[Stored data]

──────────

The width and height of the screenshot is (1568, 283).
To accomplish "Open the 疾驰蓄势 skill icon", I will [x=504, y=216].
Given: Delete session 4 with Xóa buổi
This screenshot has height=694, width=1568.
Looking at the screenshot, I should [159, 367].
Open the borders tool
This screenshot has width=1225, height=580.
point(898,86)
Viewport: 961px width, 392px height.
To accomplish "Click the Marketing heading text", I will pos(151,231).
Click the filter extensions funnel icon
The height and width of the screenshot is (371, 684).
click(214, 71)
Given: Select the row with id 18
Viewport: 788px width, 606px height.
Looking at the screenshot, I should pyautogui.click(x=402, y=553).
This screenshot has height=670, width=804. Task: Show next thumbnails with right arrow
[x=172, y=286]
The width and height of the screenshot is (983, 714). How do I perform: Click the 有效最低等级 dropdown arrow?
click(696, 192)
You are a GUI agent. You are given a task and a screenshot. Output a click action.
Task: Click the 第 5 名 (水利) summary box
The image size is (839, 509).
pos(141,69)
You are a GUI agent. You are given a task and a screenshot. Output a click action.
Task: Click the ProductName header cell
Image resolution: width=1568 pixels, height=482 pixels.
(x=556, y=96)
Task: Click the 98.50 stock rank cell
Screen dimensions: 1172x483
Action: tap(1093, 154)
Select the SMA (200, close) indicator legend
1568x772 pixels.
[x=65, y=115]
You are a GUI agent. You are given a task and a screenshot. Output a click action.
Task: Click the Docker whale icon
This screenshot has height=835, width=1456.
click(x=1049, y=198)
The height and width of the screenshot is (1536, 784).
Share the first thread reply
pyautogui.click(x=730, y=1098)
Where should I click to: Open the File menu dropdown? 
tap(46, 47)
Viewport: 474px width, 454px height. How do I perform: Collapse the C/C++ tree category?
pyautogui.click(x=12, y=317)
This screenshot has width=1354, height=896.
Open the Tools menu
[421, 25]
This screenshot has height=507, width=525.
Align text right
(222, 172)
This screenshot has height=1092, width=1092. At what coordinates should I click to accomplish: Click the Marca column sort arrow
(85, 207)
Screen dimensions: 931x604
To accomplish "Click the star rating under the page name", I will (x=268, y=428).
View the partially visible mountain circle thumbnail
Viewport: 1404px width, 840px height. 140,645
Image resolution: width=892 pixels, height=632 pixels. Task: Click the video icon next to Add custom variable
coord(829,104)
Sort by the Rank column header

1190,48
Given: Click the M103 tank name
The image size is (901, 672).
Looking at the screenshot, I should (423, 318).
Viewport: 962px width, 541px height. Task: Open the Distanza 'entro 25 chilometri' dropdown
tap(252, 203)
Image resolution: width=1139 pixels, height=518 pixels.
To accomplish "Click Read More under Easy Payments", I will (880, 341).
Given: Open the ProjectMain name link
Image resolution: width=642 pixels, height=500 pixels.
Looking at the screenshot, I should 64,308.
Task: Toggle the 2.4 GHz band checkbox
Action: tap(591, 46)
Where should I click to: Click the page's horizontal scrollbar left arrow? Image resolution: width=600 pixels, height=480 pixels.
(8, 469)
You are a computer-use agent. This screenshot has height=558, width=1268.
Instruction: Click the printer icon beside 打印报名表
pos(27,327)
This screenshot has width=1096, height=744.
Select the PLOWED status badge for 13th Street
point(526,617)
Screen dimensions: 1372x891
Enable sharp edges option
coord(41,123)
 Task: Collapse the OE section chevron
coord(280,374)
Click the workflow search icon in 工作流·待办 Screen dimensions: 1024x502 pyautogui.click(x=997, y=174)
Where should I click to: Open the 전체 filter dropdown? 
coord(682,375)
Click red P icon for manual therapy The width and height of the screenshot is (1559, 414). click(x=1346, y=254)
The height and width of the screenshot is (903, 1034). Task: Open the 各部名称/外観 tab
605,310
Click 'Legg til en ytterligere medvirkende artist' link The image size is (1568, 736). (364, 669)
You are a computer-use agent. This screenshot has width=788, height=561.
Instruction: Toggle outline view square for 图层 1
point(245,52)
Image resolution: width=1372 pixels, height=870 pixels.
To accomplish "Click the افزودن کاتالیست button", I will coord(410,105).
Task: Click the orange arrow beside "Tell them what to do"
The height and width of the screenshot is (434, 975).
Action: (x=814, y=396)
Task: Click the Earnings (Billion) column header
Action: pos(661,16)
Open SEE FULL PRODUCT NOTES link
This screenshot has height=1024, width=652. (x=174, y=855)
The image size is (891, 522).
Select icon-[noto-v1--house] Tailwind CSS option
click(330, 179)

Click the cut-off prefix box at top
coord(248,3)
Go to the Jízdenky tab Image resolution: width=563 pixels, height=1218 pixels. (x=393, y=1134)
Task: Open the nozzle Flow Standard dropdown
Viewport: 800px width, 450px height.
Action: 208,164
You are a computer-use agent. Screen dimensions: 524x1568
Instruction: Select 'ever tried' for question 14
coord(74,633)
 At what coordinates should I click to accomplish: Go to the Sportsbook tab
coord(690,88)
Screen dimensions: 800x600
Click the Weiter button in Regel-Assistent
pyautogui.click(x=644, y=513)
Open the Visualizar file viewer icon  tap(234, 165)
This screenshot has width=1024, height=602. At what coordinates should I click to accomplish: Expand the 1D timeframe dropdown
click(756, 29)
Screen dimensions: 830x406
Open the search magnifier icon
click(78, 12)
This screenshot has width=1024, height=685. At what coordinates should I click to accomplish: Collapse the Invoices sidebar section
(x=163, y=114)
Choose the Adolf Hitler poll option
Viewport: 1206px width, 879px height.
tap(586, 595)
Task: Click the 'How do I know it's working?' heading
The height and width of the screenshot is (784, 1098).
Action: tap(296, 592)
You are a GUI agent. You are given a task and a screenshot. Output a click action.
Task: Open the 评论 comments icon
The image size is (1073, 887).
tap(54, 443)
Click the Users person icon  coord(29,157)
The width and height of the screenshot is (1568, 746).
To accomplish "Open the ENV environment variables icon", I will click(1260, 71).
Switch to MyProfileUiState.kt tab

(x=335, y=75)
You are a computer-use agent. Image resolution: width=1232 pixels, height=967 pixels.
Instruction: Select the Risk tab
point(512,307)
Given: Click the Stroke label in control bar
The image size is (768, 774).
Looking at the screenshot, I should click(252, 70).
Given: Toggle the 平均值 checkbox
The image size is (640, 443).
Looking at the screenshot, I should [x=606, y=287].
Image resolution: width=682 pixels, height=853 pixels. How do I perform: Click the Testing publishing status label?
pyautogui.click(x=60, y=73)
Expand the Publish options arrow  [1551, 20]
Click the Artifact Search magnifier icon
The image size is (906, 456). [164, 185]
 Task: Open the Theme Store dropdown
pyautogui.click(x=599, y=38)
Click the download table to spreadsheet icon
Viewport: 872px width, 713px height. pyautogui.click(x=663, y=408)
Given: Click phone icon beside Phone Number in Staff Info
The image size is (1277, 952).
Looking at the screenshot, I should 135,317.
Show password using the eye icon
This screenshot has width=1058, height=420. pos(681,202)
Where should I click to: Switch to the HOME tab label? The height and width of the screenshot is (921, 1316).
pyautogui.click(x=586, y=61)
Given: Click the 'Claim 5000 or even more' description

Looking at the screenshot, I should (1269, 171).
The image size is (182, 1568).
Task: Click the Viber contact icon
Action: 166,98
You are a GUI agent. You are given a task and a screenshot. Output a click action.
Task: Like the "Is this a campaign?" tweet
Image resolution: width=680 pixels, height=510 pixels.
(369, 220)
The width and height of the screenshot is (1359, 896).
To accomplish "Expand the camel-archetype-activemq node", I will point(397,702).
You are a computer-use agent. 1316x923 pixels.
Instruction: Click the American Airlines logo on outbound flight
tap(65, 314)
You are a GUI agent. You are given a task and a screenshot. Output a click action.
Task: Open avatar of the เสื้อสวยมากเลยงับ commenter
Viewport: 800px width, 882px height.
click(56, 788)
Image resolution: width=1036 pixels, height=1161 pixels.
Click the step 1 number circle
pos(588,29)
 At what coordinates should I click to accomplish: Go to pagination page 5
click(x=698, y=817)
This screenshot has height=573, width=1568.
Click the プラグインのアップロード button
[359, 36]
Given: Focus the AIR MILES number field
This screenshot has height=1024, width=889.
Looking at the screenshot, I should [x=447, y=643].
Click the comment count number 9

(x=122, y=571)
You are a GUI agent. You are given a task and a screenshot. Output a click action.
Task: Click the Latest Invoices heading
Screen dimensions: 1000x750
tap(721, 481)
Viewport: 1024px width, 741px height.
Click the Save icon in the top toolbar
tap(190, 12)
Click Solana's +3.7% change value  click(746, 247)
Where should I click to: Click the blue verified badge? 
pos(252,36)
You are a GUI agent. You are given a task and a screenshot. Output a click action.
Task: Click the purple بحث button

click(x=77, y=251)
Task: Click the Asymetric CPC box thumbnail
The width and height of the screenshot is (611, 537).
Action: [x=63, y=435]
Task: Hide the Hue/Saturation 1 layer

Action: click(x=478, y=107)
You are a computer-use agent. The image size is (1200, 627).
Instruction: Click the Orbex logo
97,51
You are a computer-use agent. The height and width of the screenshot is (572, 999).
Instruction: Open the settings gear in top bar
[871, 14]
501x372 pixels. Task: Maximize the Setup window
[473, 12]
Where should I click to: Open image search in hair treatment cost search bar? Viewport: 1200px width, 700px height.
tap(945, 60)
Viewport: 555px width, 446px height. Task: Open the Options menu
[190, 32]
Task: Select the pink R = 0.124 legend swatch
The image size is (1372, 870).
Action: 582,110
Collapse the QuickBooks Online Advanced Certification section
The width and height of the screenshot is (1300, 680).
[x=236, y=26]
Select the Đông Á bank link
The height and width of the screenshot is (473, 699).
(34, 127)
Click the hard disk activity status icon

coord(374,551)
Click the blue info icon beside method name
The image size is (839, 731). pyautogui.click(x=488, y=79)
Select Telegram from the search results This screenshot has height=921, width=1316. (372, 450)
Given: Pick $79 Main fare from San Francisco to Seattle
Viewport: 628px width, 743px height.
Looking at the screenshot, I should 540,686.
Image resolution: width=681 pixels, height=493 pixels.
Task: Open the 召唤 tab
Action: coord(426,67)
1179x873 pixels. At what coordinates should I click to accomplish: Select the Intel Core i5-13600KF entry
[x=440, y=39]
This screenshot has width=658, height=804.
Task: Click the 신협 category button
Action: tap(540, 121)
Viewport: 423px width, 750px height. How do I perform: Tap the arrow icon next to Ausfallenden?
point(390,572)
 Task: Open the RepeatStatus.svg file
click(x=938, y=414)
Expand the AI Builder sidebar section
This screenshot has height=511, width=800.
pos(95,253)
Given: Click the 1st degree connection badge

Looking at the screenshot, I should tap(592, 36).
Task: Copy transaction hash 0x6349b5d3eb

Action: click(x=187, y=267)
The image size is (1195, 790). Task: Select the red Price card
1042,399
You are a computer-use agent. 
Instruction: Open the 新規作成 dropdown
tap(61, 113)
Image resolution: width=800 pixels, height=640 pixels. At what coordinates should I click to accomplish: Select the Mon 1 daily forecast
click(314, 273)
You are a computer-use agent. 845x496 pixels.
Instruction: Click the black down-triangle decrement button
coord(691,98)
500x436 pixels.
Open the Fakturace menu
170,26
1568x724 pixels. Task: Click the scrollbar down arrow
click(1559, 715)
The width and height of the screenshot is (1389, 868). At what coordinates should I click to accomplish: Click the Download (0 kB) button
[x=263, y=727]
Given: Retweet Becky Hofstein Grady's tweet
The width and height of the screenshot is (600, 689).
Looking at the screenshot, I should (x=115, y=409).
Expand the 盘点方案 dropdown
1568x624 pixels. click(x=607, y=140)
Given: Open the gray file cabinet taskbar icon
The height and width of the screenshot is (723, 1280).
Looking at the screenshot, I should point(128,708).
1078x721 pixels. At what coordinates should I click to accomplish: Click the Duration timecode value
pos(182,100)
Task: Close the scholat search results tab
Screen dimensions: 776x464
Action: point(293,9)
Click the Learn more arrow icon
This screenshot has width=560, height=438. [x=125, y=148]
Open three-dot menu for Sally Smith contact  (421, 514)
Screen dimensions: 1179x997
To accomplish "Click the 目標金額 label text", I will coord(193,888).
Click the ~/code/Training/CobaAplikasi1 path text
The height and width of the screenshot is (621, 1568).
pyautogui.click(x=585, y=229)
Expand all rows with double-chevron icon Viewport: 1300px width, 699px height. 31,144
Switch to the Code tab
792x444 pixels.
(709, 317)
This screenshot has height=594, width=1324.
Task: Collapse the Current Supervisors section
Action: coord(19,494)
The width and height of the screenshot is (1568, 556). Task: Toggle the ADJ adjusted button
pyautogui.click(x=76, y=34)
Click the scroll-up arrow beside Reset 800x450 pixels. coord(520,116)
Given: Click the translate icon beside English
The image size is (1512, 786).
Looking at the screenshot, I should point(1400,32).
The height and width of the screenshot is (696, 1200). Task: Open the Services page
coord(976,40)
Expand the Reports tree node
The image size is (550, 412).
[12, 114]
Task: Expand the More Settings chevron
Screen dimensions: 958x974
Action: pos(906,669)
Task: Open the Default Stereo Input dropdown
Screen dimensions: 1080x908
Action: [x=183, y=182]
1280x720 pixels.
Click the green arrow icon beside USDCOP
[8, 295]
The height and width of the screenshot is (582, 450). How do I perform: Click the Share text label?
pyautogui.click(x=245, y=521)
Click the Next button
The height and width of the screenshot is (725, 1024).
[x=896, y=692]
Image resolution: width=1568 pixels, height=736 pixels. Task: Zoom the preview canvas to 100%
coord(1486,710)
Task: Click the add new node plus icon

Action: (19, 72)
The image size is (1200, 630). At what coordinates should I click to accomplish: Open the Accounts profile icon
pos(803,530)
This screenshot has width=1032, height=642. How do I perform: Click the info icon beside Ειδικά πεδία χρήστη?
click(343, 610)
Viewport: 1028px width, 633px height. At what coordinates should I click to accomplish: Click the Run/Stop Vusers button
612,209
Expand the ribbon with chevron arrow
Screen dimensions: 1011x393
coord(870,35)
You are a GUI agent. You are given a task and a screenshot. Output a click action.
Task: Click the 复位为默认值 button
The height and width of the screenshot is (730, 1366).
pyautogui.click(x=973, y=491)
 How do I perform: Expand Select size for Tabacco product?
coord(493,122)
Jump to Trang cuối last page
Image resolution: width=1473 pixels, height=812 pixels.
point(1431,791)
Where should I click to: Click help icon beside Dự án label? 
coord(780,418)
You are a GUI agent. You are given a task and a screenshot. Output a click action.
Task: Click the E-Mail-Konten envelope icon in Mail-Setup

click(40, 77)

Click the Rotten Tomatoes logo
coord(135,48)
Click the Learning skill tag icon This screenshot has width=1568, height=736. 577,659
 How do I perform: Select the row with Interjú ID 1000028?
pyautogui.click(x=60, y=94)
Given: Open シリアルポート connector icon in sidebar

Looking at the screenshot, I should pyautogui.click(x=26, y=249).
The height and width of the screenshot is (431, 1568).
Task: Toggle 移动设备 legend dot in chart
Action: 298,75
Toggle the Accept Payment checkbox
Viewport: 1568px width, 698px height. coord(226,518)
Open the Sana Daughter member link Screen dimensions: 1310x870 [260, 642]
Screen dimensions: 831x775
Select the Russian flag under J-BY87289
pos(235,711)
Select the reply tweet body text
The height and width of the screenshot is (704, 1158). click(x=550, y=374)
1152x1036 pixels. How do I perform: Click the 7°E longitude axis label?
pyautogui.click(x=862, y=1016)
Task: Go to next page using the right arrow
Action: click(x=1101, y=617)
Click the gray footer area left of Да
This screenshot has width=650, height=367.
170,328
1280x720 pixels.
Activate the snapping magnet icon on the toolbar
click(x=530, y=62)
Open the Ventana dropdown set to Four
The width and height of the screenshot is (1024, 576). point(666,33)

──────────

[Exercise details]
Give the exact lines, and only those, from the line containing "Click 'Legg til" through the line containing "Open the Visualizar" in the entries above.

[Output below]
Click 'Legg til en ytterligere medvirkende artist' link The image size is (1568, 736). (364, 669)
You are a computer-use agent. This screenshot has width=788, height=561.
Instruction: Toggle outline view square for 图层 1
point(245,52)
Image resolution: width=1372 pixels, height=870 pixels.
To accomplish "Click the افزودن کاتالیست button", I will coord(410,105).
Task: Click the orange arrow beside "Tell them what to do"
The height and width of the screenshot is (434, 975).
Action: (x=814, y=396)
Task: Click the Earnings (Billion) column header
Action: pos(661,16)
Open SEE FULL PRODUCT NOTES link
This screenshot has height=1024, width=652. (x=174, y=855)
The image size is (891, 522).
Select icon-[noto-v1--house] Tailwind CSS option
click(330, 179)

Click the cut-off prefix box at top
coord(248,3)
Go to the Jízdenky tab Image resolution: width=563 pixels, height=1218 pixels. (x=393, y=1134)
Task: Open the nozzle Flow Standard dropdown
Viewport: 800px width, 450px height.
Action: 208,164
You are a computer-use agent. Screen dimensions: 524x1568
Instruction: Select 'ever tried' for question 14
coord(74,633)
 At what coordinates should I click to accomplish: Go to the Sportsbook tab
coord(690,88)
Screen dimensions: 800x600
Click the Weiter button in Regel-Assistent
pyautogui.click(x=644, y=513)
Open the Visualizar file viewer icon  tap(234, 165)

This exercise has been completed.